### What to produce
Convert the lines below into a numbered list, leaving out any blank lines.

┌──

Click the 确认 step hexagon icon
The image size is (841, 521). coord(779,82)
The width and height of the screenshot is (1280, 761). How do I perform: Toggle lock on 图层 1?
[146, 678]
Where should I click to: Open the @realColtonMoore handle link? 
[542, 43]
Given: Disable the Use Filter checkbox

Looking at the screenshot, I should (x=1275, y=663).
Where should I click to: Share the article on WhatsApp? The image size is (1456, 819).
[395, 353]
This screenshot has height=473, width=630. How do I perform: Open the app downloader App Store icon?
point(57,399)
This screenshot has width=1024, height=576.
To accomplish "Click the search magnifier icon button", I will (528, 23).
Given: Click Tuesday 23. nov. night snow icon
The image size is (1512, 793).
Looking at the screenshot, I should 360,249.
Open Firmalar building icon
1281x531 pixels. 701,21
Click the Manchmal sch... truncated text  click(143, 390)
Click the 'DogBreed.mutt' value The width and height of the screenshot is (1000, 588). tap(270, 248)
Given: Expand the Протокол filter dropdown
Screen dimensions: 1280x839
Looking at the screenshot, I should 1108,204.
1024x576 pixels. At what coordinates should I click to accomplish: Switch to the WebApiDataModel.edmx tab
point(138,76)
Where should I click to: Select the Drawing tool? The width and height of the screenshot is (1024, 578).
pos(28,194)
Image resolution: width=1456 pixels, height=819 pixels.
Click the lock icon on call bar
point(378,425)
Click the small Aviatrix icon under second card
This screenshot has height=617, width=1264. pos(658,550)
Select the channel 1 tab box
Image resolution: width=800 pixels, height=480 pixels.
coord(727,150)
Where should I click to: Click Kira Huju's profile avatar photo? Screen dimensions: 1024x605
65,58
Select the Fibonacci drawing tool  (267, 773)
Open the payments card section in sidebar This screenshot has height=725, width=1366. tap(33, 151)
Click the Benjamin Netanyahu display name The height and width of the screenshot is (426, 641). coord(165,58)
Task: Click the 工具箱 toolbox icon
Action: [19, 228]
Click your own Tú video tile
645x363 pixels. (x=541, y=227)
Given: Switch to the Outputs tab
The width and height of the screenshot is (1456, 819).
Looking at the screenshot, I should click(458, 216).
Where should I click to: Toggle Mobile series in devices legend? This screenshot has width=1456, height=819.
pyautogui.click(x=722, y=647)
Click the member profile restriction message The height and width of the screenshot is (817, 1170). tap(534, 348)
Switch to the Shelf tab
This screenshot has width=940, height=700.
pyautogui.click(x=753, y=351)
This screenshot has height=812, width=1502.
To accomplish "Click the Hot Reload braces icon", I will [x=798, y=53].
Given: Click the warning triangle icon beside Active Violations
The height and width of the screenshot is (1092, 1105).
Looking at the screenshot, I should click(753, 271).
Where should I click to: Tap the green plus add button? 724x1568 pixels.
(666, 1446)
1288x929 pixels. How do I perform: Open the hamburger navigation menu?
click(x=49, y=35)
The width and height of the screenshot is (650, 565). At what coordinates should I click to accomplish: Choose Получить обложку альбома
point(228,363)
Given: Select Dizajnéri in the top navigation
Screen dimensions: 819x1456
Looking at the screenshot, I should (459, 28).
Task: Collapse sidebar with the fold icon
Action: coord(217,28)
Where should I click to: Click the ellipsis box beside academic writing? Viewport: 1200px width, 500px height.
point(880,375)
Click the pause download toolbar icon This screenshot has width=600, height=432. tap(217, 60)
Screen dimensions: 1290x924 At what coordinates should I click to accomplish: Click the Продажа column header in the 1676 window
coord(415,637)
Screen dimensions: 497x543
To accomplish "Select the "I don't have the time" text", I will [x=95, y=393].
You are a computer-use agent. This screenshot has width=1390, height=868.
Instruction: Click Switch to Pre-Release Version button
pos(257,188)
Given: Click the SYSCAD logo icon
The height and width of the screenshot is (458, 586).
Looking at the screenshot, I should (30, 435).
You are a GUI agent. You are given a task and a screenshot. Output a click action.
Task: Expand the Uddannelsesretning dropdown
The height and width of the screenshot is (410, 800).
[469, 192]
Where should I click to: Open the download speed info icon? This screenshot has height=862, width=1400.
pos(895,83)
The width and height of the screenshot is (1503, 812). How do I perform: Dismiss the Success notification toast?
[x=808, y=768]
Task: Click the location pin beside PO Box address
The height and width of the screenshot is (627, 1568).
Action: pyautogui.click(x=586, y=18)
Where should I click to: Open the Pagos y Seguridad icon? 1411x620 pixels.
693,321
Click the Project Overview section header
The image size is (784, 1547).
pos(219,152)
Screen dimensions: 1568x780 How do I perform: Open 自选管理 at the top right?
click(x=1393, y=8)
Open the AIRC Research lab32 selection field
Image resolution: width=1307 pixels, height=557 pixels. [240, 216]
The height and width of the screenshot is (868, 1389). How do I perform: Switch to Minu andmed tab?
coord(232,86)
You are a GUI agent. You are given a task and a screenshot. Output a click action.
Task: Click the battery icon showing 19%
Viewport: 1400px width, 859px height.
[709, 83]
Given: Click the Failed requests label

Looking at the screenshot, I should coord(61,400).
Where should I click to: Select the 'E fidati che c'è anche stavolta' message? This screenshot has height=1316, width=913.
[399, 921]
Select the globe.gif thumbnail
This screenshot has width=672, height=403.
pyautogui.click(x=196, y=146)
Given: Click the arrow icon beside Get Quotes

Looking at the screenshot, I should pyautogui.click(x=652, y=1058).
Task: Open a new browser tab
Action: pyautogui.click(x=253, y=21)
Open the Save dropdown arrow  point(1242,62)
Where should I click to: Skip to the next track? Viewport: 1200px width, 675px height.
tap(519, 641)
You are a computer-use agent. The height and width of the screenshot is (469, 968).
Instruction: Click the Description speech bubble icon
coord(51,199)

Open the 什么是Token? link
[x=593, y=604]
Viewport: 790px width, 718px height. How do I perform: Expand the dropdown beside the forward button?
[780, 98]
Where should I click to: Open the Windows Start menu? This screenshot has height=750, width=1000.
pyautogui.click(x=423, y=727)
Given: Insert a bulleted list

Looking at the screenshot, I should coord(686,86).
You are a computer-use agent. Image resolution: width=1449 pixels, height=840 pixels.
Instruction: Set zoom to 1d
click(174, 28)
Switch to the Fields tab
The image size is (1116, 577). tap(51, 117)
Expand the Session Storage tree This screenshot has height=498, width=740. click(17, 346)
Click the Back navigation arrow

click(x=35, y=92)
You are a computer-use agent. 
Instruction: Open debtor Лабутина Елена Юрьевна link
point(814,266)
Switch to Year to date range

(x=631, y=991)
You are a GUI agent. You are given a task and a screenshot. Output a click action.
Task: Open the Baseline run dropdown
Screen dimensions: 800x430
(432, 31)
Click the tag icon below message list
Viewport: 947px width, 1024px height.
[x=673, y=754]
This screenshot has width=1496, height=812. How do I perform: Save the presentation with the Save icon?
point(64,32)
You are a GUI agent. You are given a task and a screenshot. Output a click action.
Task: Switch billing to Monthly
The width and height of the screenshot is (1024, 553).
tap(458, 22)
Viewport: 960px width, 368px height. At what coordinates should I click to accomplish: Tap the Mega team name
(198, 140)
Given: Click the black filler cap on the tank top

└──

### The response
1. Click the 确认 step hexagon icon
2. The image size is (841, 521). coord(779,82)
3. The width and height of the screenshot is (1280, 761). How do I perform: Toggle lock on 图层 1?
4. [146, 678]
5. Where should I click to: Open the @realColtonMoore handle link? 
6. [542, 43]
7. Given: Disable the Use Filter checkbox
8. Looking at the screenshot, I should (x=1275, y=663).
9. Where should I click to: Share the article on WhatsApp? The image size is (1456, 819).
10. [395, 353]
11. This screenshot has height=473, width=630. How do I perform: Open the app downloader App Store icon?
12. point(57,399)
13. This screenshot has width=1024, height=576.
14. To accomplish "Click the search magnifier icon button", I will (528, 23).
15. Given: Click Tuesday 23. nov. night snow icon
16. The image size is (1512, 793).
17. Looking at the screenshot, I should 360,249.
18. Open Firmalar building icon
19. 1281x531 pixels. 701,21
20. Click the Manchmal sch... truncated text  click(143, 390)
21. Click the 'DogBreed.mutt' value The width and height of the screenshot is (1000, 588). tap(270, 248)
22. Given: Expand the Протокол filter dropdown
23. Screen dimensions: 1280x839
24. Looking at the screenshot, I should 1108,204.
25. 1024x576 pixels. At what coordinates should I click to accomplish: Switch to the WebApiDataModel.edmx tab
26. point(138,76)
27. Where should I click to: Select the Drawing tool? The width and height of the screenshot is (1024, 578).
28. pos(28,194)
29. Image resolution: width=1456 pixels, height=819 pixels.
30. Click the lock icon on call bar
31. point(378,425)
32. Click the small Aviatrix icon under second card
33. This screenshot has height=617, width=1264. pos(658,550)
34. Select the channel 1 tab box
35. Image resolution: width=800 pixels, height=480 pixels.
36. coord(727,150)
37. Where should I click to: Click Kira Huju's profile avatar photo? Screen dimensions: 1024x605
38. 65,58
39. Select the Fibonacci drawing tool  (267, 773)
40. Open the payments card section in sidebar This screenshot has height=725, width=1366. tap(33, 151)
41. Click the Benjamin Netanyahu display name The height and width of the screenshot is (426, 641). coord(165,58)
42. Task: Click the 工具箱 toolbox icon
43. Action: [19, 228]
44. Click your own Tú video tile
45. 645x363 pixels. (x=541, y=227)
46. Given: Switch to the Outputs tab
47. The width and height of the screenshot is (1456, 819).
48. Looking at the screenshot, I should click(458, 216).
49. Where should I click to: Toggle Mobile series in devices legend? This screenshot has width=1456, height=819.
50. pyautogui.click(x=722, y=647)
51. Click the member profile restriction message The height and width of the screenshot is (817, 1170). tap(534, 348)
52. Switch to the Shelf tab
53. This screenshot has width=940, height=700.
54. pyautogui.click(x=753, y=351)
55. This screenshot has height=812, width=1502.
56. To accomplish "Click the Hot Reload braces icon", I will [x=798, y=53].
57. Given: Click the warning triangle icon beside Active Violations
58. The height and width of the screenshot is (1092, 1105).
59. Looking at the screenshot, I should click(753, 271).
60. Where should I click to: Tap the green plus add button? 724x1568 pixels.
61. (666, 1446)
62. 1288x929 pixels. How do I perform: Open the hamburger navigation menu?
63. click(x=49, y=35)
64. The width and height of the screenshot is (650, 565). At what coordinates should I click to accomplish: Choose Получить обложку альбома
65. point(228,363)
66. Given: Select Dizajnéri in the top navigation
67. Screen dimensions: 819x1456
68. Looking at the screenshot, I should (459, 28).
69. Task: Collapse sidebar with the fold icon
70. Action: coord(217,28)
71. Where should I click to: Click the ellipsis box beside academic writing? Viewport: 1200px width, 500px height.
72. point(880,375)
73. Click the pause download toolbar icon This screenshot has width=600, height=432. tap(217, 60)
74. Screen dimensions: 1290x924 At what coordinates should I click to accomplish: Click the Продажа column header in the 1676 window
75. coord(415,637)
76. Screen dimensions: 497x543
77. To accomplish "Select the "I don't have the time" text", I will [x=95, y=393].
78. You are a computer-use agent. This screenshot has width=1390, height=868.
79. Instruction: Click Switch to Pre-Release Version button
80. pos(257,188)
81. Given: Click the SYSCAD logo icon
82. The height and width of the screenshot is (458, 586).
83. Looking at the screenshot, I should (30, 435).
84. You are a GUI agent. You are given a task and a screenshot. Output a click action.
85. Task: Expand the Uddannelsesretning dropdown
86. The height and width of the screenshot is (410, 800).
87. [469, 192]
88. Where should I click to: Open the download speed info icon? This screenshot has height=862, width=1400.
89. pos(895,83)
90. The width and height of the screenshot is (1503, 812). How do I perform: Dismiss the Success notification toast?
91. [x=808, y=768]
92. Task: Click the location pin beside PO Box address
93. The height and width of the screenshot is (627, 1568).
94. Action: pyautogui.click(x=586, y=18)
95. Where should I click to: Open the Pagos y Seguridad icon? 1411x620 pixels.
96. 693,321
97. Click the Project Overview section header
98. The image size is (784, 1547).
99. pos(219,152)
100. Screen dimensions: 1568x780 How do I perform: Open 自选管理 at the top right?
101. click(x=1393, y=8)
102. Open the AIRC Research lab32 selection field
103. Image resolution: width=1307 pixels, height=557 pixels. [240, 216]
104. The height and width of the screenshot is (868, 1389). How do I perform: Switch to Minu andmed tab?
105. coord(232,86)
106. You are a GUI agent. You are given a task and a screenshot. Output a click action.
107. Task: Click the battery icon showing 19%
108. Viewport: 1400px width, 859px height.
109. [709, 83]
110. Given: Click the Failed requests label
111. Looking at the screenshot, I should coord(61,400).
112. Where should I click to: Select the 'E fidati che c'è anche stavolta' message? This screenshot has height=1316, width=913.
113. [399, 921]
114. Select the globe.gif thumbnail
115. This screenshot has width=672, height=403.
116. pyautogui.click(x=196, y=146)
117. Given: Click the arrow icon beside Get Quotes
118. Looking at the screenshot, I should pyautogui.click(x=652, y=1058).
119. Task: Open a new browser tab
120. Action: pyautogui.click(x=253, y=21)
121. Open the Save dropdown arrow  point(1242,62)
122. Where should I click to: Skip to the next track? Viewport: 1200px width, 675px height.
123. tap(519, 641)
124. You are a computer-use agent. The height and width of the screenshot is (469, 968).
125. Instruction: Click the Description speech bubble icon
126. coord(51,199)
127. Open the 什么是Token? link
128. [x=593, y=604]
129. Viewport: 790px width, 718px height. How do I perform: Expand the dropdown beside the forward button?
130. [780, 98]
131. Where should I click to: Open the Windows Start menu? This screenshot has height=750, width=1000.
132. pyautogui.click(x=423, y=727)
133. Given: Insert a bulleted list
134. Looking at the screenshot, I should coord(686,86).
135. You are a computer-use agent. Image resolution: width=1449 pixels, height=840 pixels.
136. Instruction: Set zoom to 1d
137. click(174, 28)
138. Switch to the Fields tab
139. The image size is (1116, 577). tap(51, 117)
140. Expand the Session Storage tree This screenshot has height=498, width=740. click(17, 346)
141. Click the Back navigation arrow
142. click(x=35, y=92)
143. You are a computer-use agent. 
144. Instruction: Open debtor Лабутина Елена Юрьевна link
145. point(814,266)
146. Switch to Year to date range
147. (x=631, y=991)
148. You are a GUI agent. You are given a task and a screenshot. Output a click action.
149. Task: Open the Baseline run dropdown
150. Screen dimensions: 800x430
151. (432, 31)
152. Click the tag icon below message list
153. Viewport: 947px width, 1024px height.
154. [x=673, y=754]
155. This screenshot has width=1496, height=812. How do I perform: Save the presentation with the Save icon?
156. point(64,32)
157. You are a GUI agent. You are given a task and a screenshot. Output a click action.
158. Task: Switch billing to Monthly
159. The width and height of the screenshot is (1024, 553).
160. tap(458, 22)
161. Viewport: 960px width, 368px height. At what coordinates should I click to accomplish: Tap the Mega team name
162. (198, 140)
163. Given: Click the black filler cap on the tank top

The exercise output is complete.